So you met my first shrink in my last post. Now you know I’m gay. I know what you’re thinking. She’s depressed AND GAY?!!! Gees.
Relax. Let’s talk about it.
I was never a fan of labels. There’s so much more than what the eye can see. I feel like people are shamed into categories because of labels. They’re like ASSumptions sometimes. We all know what they can make out of you and me.
People can be so quick to judge. I admit, I’m guilty. I’ve labeled people before for foolish reasons. I thought I was justified simply because that’s what I thought. If I was thinking it than it must’ve been true. When that happens, a label becomes what you think you know about someone. It can prevent people from actually seeing the good that exists. You are creating what’s in the box before you even open it. I’ve learned not to turn my thoughts into judgments, but rather curiosity. My mindset now is, “What more can I learn?”

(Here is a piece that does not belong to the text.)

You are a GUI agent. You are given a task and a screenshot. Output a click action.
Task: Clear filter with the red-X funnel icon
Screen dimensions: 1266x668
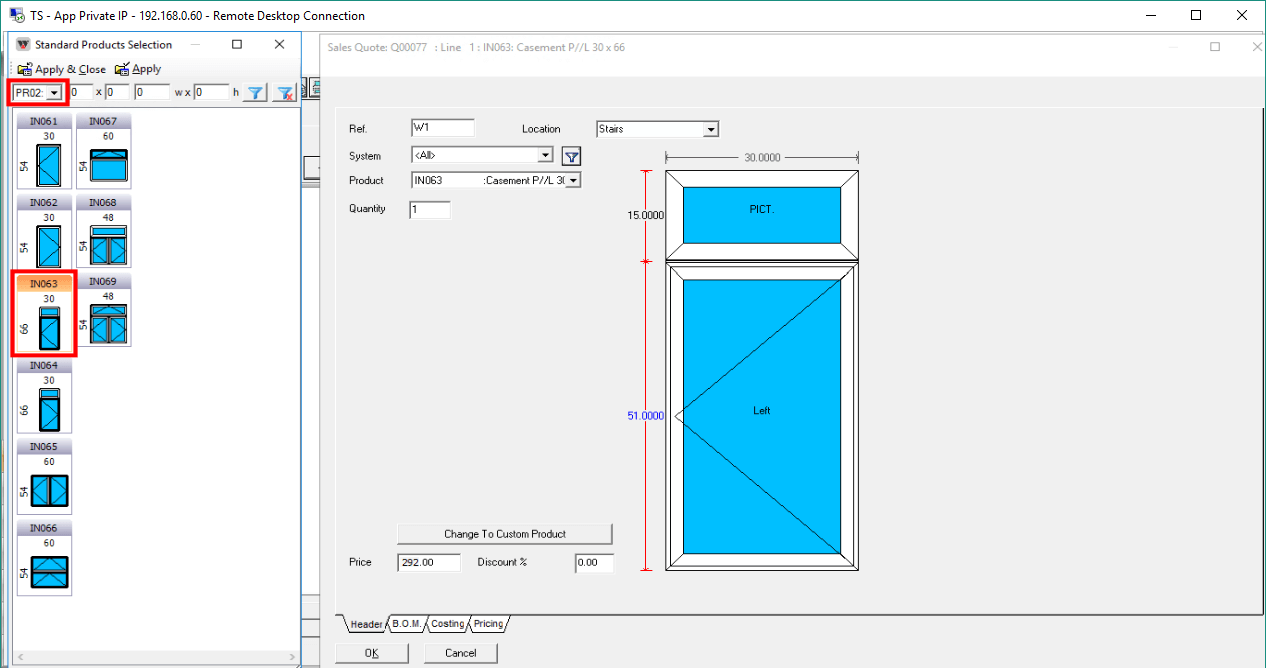coord(285,92)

I’ve always been proud of who I am. I've never felt ashamed to tell people I was gay. No one has treated me poorly because of who I love. Sometimes I’m nervous, but mostly because I don’t want people to feel uncomfortable. Even then however, it’s much easier for me to say, “Meh, fuck it. They’ll deal with it how they want to.”
When I talk about depression and anxiety it’s different. I don’t always feel proud. I’ve been mistreated because of it: people have assumed the worst in me. I can accept when there’s a misunderstanding. For example, you just don’t know enough about mental illness because it never came into your life, for whatever reason. I get that. But when someone you love is affected by something, let’s say a mental illness, wouldn’t you want to at least try to understand? We don’t need to be professionals. We just need to be compassionate. You may never understand something, but it doesn’t give people the right to decide what kind of person you are. It doesn’t give them the right to label you.
I try to treat others how I want to be treated. I’m human and I know I miss a beat at times, but I practice what I preach. Even when I don’t get it right I try my best to learn from it. While I’m not proud of my mental illness, I’m proud of my courage. I’m proud of what it inspires me to do. I’d like to think those are ingredients to my person. Me.
Whatever you’re made of, I bet you’re wonderful.
See you next week as I introduce you to the love of my life.
I just want all people to learn and grow together.